I’m still here: back online after a year without the internet - robin_reala
http://www.theverge.com/2013/5/1/4279674/im-still-here-back-online-after-a-year-without-the-internet

======
S_A_P
It sounds to me that cutting himself off the internet only cut him off from
part of his "problem". He saw the internet as isolating and causing him to not
live "real" life. However, it seems to me that technology in general was his
distraction. Is cutting the internet connection going to keep you from
spending 8 hours at home playing video games? Probably not. I almost felt like
he was cheating by listening to audio books, or watching tv or playing video
games. The internet is simply an enhancement to your computer/phone/game
console. It sounds to me like he spent much of the year depressed, and that he
struggles with social anxiety.

Barring some catastrophic event, technology is here for good. Shunning it wont
make our lives better, finding the balance with it will.

------
sdoering
Sounds to me, like "the internet" (whatever this personificated entity might
be) wasn't the writers real problem. Maybe he was asking the wrong questions
in the first place. Maybe I am just reading too much into this. I don't know.

The strangest part was, when he wrote about is niece. Why didn't he talk to
her in that year - do her parents not have a landline/mobile phone? What is
the difference between the described strenuous phone-call and a skype-call?

Sorry, but I just didn't buy this part. It did not get me. His niece was
right. If he would have wanted to talk to her, he would have found a way. And
there are other things, I really didn't get:

If these special letters (between all the rest) would have really meant that
much to him, he would have found a way to answer them.

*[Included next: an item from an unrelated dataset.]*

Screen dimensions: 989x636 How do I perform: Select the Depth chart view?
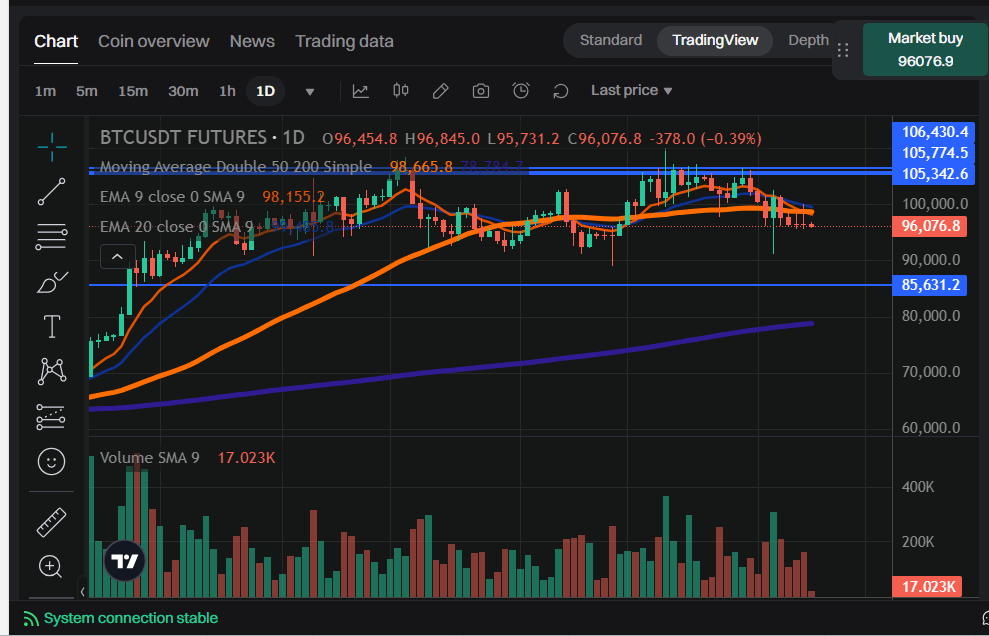808,40

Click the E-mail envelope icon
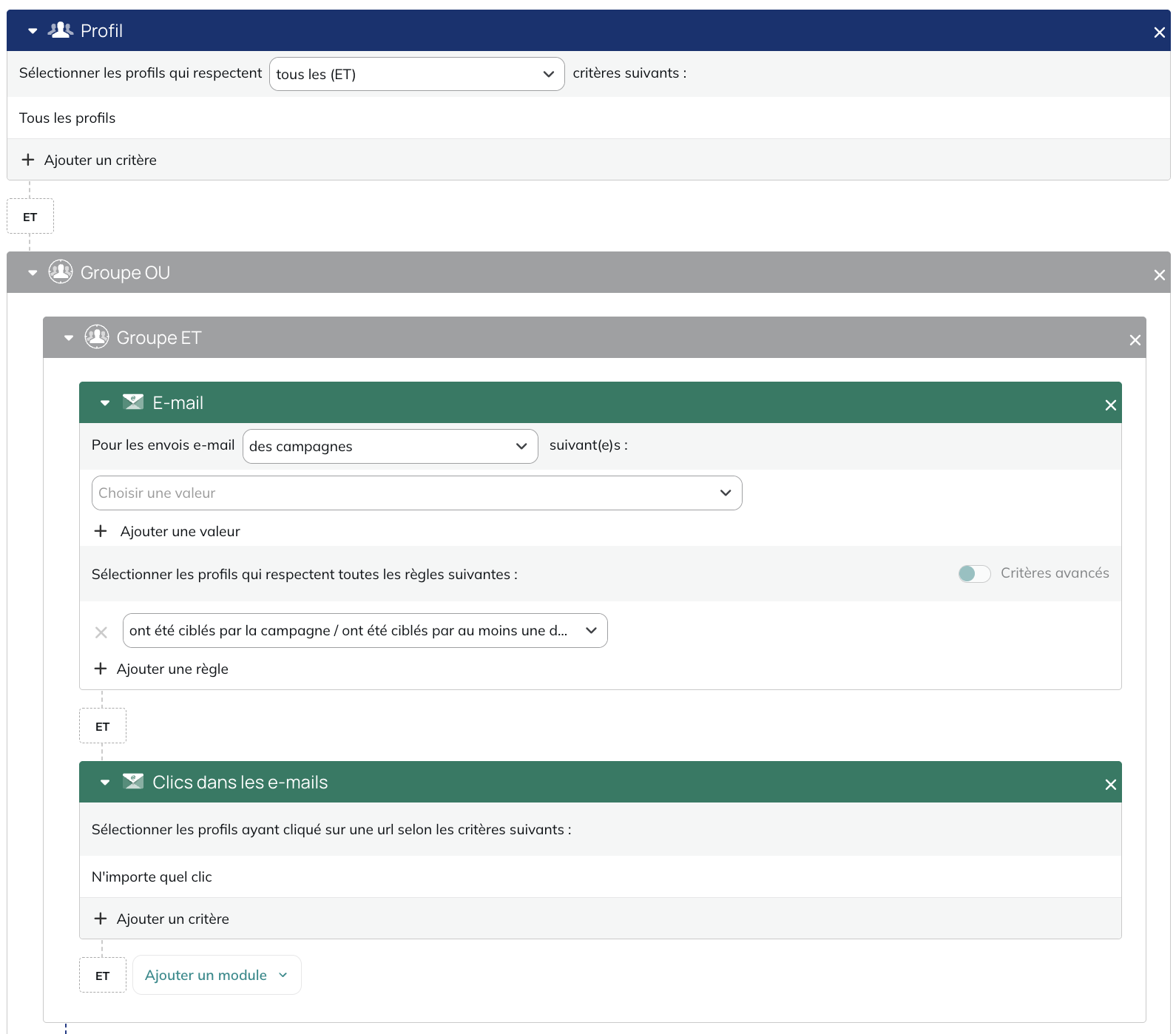point(133,402)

But it just feels like, he really did not know himself before, during or after
this sabattical. And he does not know himself (or his [perceived] problem) any
better. Sorry to judge that hard, but this "journalistic" piece was really
saddening me.

Sorry, but I take for granted the ability to be able to read some hundred
pages of literature. Even Homer. Or Foucault.

Sorry, call me old fashioned, but I take for granted, that you listen when
talking with someone.

And things like this.

------
taigeair
"It's reprogramming our relationships, our emotions, and our sensitivity,"
said one of the rabbis at the rally. It destroys our patience. It turns kids
into "click vegetables."

------
kategardiner
He seems like an introvert who was focused on the technology; I'm not sure
he's the person I'd pick to have be the focal point of the story.